One of the strengths of this documentary is that it does not shy away from presenting the ambiguity which informs community attitudes toward bakla. Shawn learns that what appears on the surface to be a remarkable tolerance towards transgenderism (from an American standpoint) does not necessarily translate into full-scale acceptance.

For example, on the one hand bakla have a wide variety of employment opportunities open to them. That is, transgendered women aren't ghettoized into particular professions. The bakla whom Shawn interviewed included a teacher, an elementary school principal, a doctor, a beautician, and a bank clerk.

Yet the Philippines is a devoutly Catholic country, and "sodomy" (a term denoting sexual deviance that refers to, among other things, cross-dressing and homosexuality) is a sin. As a fisherman states (in the local language), "You know why we don't like gays [bakla]? Because it is prohibited by God to be a gay [bakla] or lesbian." He goes on to say, "If, for example, I had a brother who was gay [bakla], the first thing I would do is try to make him a he-man. But if there's nothing I can do, that's OK. It depends." Shawn asks the middle-aged fisherman if he would accept a bakla relative. "Yes, I would accept him. After all, I had done everything I could and he still didn't change. I should just let him be if that's what he wants." One may see from the fisherman's statements how acceptance is not a clear-cut issue.

While Sunflowers is an extremely valuable document because of Shawn's interviews, there does remain one problematic aspect which colors the film. Shawn conducted his interviews in his informants' native language, as well as in English. During the non-English interviews (like the one with the fisherman above), English subtitles run across the bottom of the screen. Shawn consistently translates the word "bakla" to mean "gay". This is curious, because the individuals who identify themselves as "bakla" do not only include gender-normative and effeminate gay men. They also include people like Cefie, who claims, "My heart, my feelings, are really a woman's". And Yolly, who says, "My feelings are like those of a real woman, even more than a woman." Shawn neither explains nor explores the different identities which the term "bakla" can refer to.
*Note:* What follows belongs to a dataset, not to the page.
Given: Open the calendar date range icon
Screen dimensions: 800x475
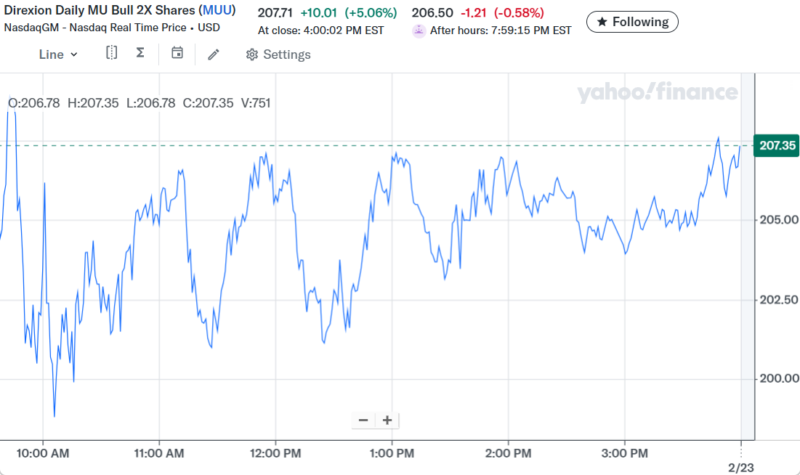Looking at the screenshot, I should pos(177,54).
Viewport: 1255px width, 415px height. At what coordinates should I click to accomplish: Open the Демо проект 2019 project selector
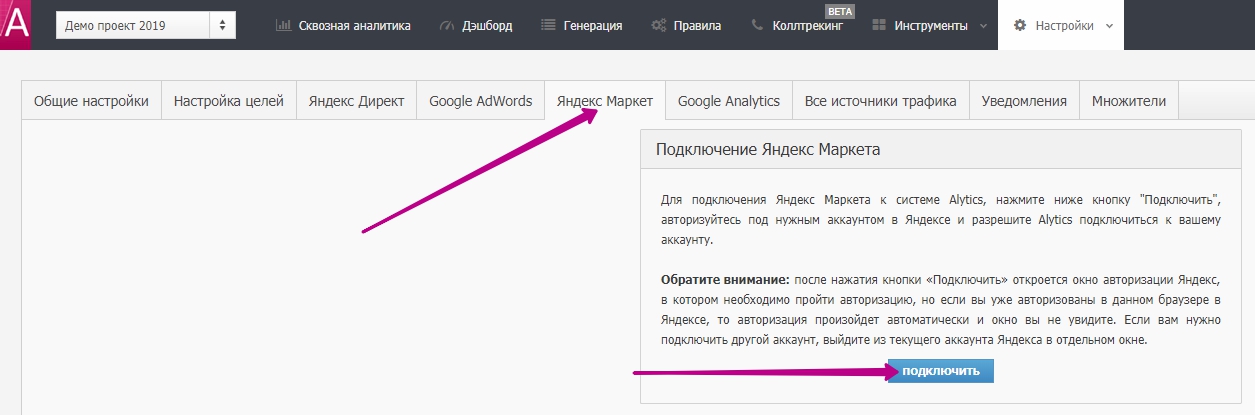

Thus, it becomes difficult to understand the meaning which "gay" has taken on in the Philippine context, as when Yolly states, "If you are gay here in the Philippines, you consider yourself as a real girl. . .So, you are attracted to real men, not to gays."

While Shawn's burying of transsexual issues under the "gay" rubric is one of the film's weaker points, Sunflowers nonetheless succeeds as an in-depth and illuminating documentary, mainly due to its emphasis on allowing bakla and other community members to speak for themselves.